Search code examples
pythonpandaslistlist-comprehensionany

Creating a Conditional Numerical List of Features in Python


I am trying to create a numerical index list that pulls from a list of columns given that any string in a feature list is contained in the name of those columns.

I have attempted to use a list comprehension with conditional statements. However, the code gives me a Type Error "in requires string as left operand, not bool".

import pandas as pd
feature_list = ['a', 'b']

x = pd.DataFrame({"data_a":[1,2,3], "data_b":[1,2,3], "data_c":[1,2,3]})

numerical_index_list = [x.columns.get_loc(a) for a in [b for b in list(x.columns) if any(c for c in feature_list) in b]]

Would anybody be able to help me get a conditional list comprehension that will give me a list of columns that contain the strings a and b ["data_a", "data_b"]?


Solution

  • You could use feature_list as a set and see if that and the column name intersect.
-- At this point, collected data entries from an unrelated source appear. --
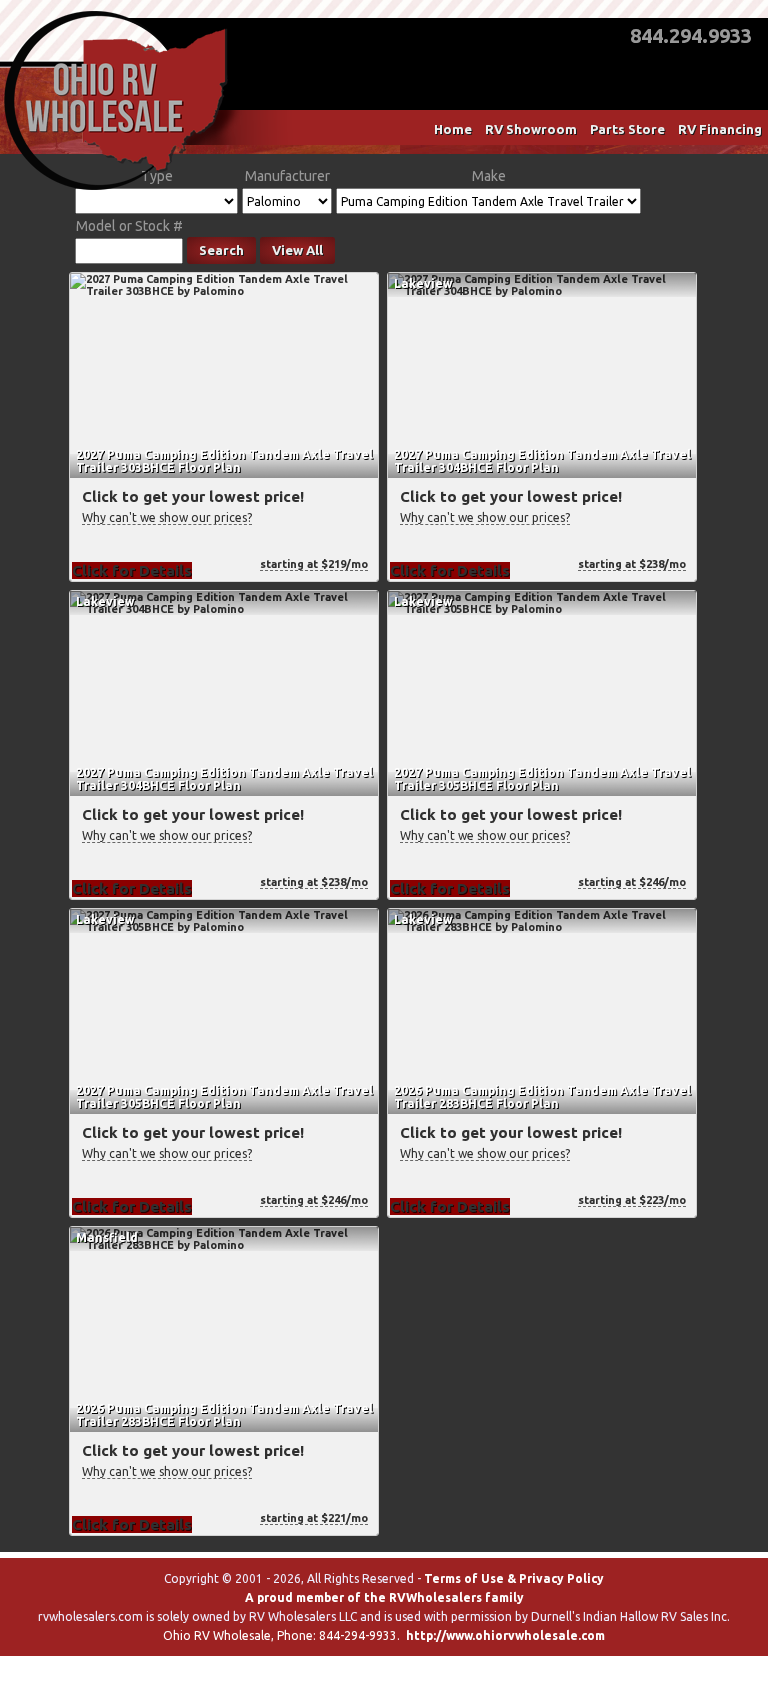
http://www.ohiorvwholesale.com (505, 1635)
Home (453, 129)
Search (221, 250)
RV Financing (720, 129)
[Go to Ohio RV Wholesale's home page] (115, 190)
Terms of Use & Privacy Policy (514, 1578)
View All (297, 250)
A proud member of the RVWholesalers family (384, 1597)
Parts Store (627, 129)
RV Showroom (531, 129)
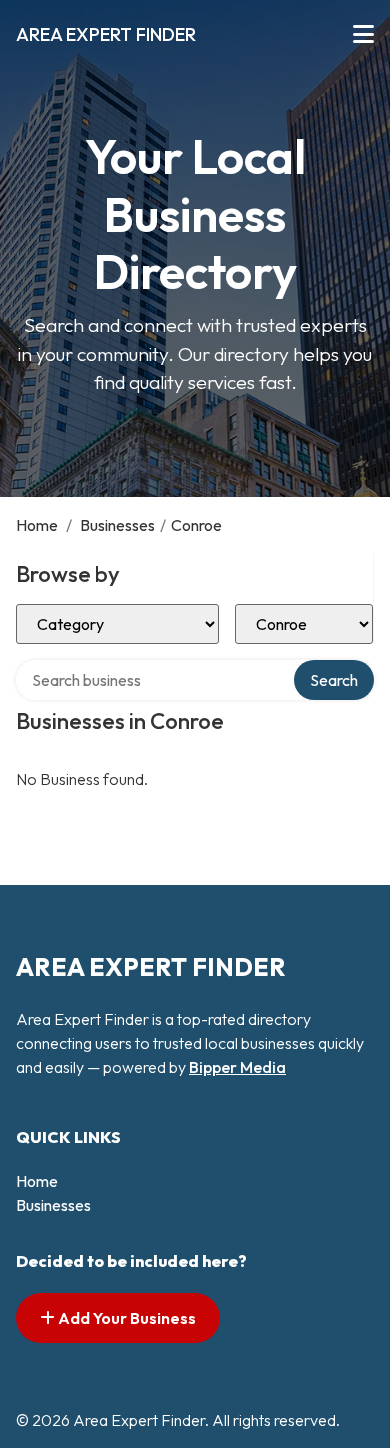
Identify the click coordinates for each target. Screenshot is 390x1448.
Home (37, 525)
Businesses (117, 525)
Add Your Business (125, 1318)
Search (334, 680)
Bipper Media (237, 1067)
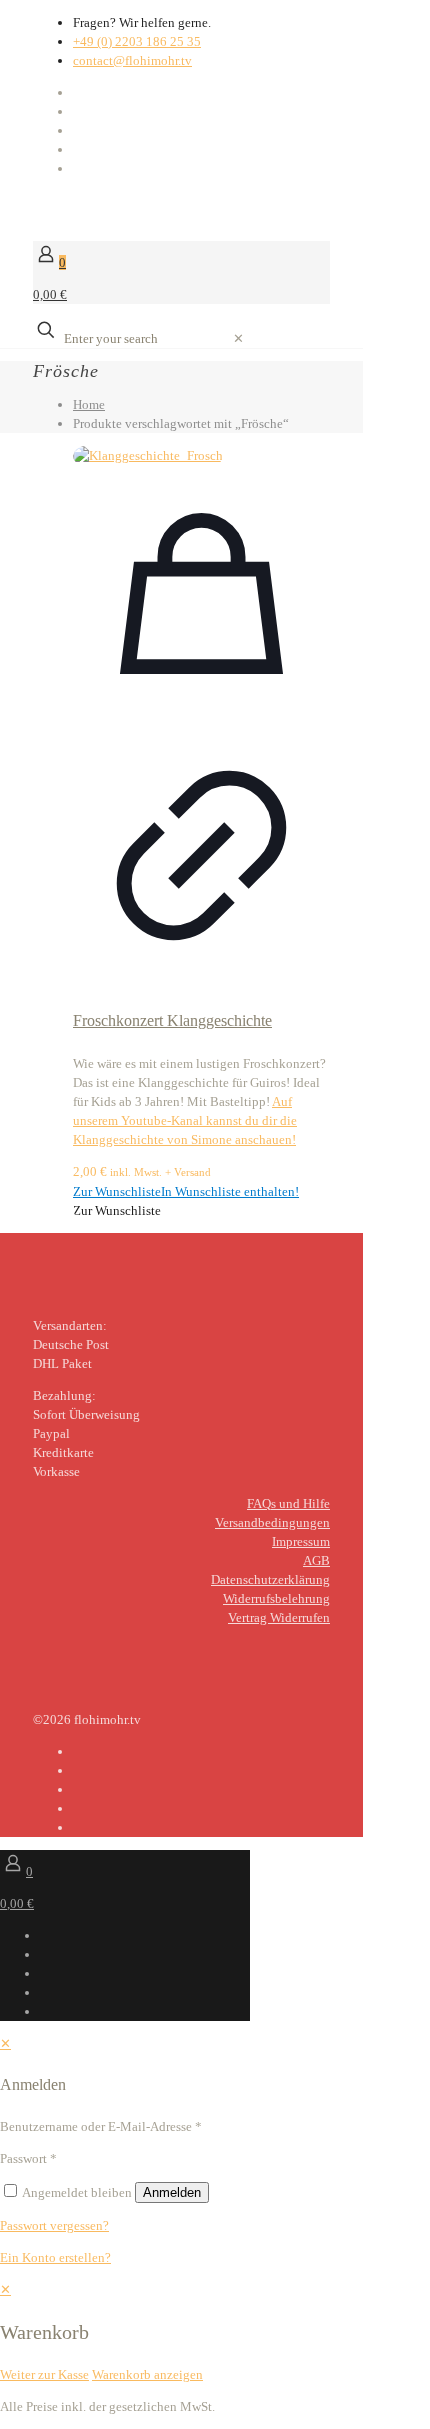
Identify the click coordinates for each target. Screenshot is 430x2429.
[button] (186, 1191)
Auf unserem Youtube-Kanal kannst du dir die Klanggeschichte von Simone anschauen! (185, 1120)
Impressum (301, 1541)
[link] (238, 338)
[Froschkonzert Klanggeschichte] (201, 455)
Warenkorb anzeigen (147, 2374)
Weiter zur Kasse (44, 2374)
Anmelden (172, 2192)
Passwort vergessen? (54, 2225)
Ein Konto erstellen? (55, 2257)
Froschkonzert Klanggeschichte (172, 1020)
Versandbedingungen (272, 1522)
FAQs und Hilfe (288, 1503)
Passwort (28, 2158)
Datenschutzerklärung (270, 1579)
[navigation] (215, 2332)
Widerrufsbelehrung (276, 1598)
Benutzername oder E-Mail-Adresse (101, 2126)
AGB (316, 1560)
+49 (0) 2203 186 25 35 (137, 41)
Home (89, 404)
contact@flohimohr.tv (132, 60)
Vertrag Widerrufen (279, 1617)
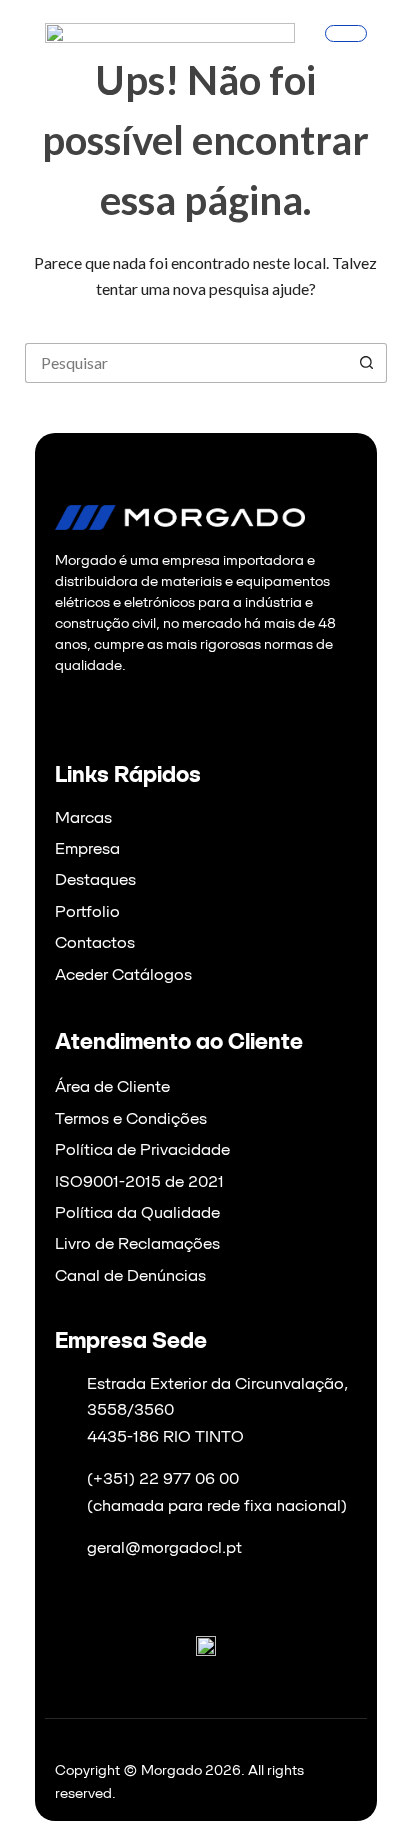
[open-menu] (346, 33)
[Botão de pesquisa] (367, 363)
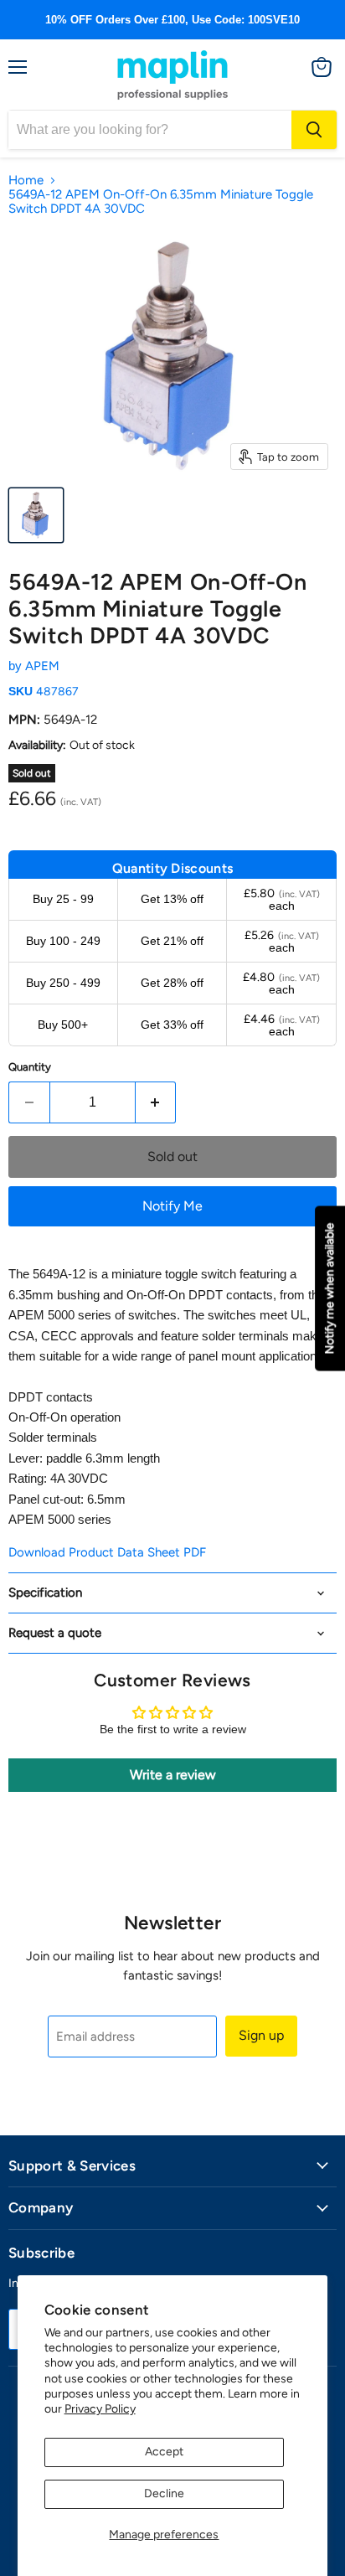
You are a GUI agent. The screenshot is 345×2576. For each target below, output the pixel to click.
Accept (164, 2451)
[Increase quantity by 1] (156, 1102)
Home (26, 180)
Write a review (173, 1775)
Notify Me (172, 1206)
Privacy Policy (100, 2409)
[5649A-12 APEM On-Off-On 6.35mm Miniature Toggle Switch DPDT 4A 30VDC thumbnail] (36, 515)
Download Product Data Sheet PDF (107, 1552)
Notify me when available (329, 1288)
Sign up (261, 2035)
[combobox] (149, 130)
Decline (164, 2493)
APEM (42, 666)
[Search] (314, 130)
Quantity (29, 1067)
This seems to be the approach you're trying for; although I believe this is faulty as the word data has a in it therefore all pass that test.

    features = set(feature_list)
    cols = x.columns
    [cols.get_loc(c) for c in cols if features.intersection(c)]
    #[0, 1, 2]
    

    Maybe use a better method of determining if column is a subset of feature_list? Something like if c[-1] in features? This way only the first 2 pass and the last won't as c isn't in feature_list.

    [cols.get_loc(c) for c in cols if c[-1] in feature_list]
    #[0, 1]
    

    Or more relevant to your comment just remove "data_" from the column name and use the first method.

    [cols.get_loc(c) for c in cols if features.intersection('_'.join(c.split('_')[1:]))]
    #[0, 1]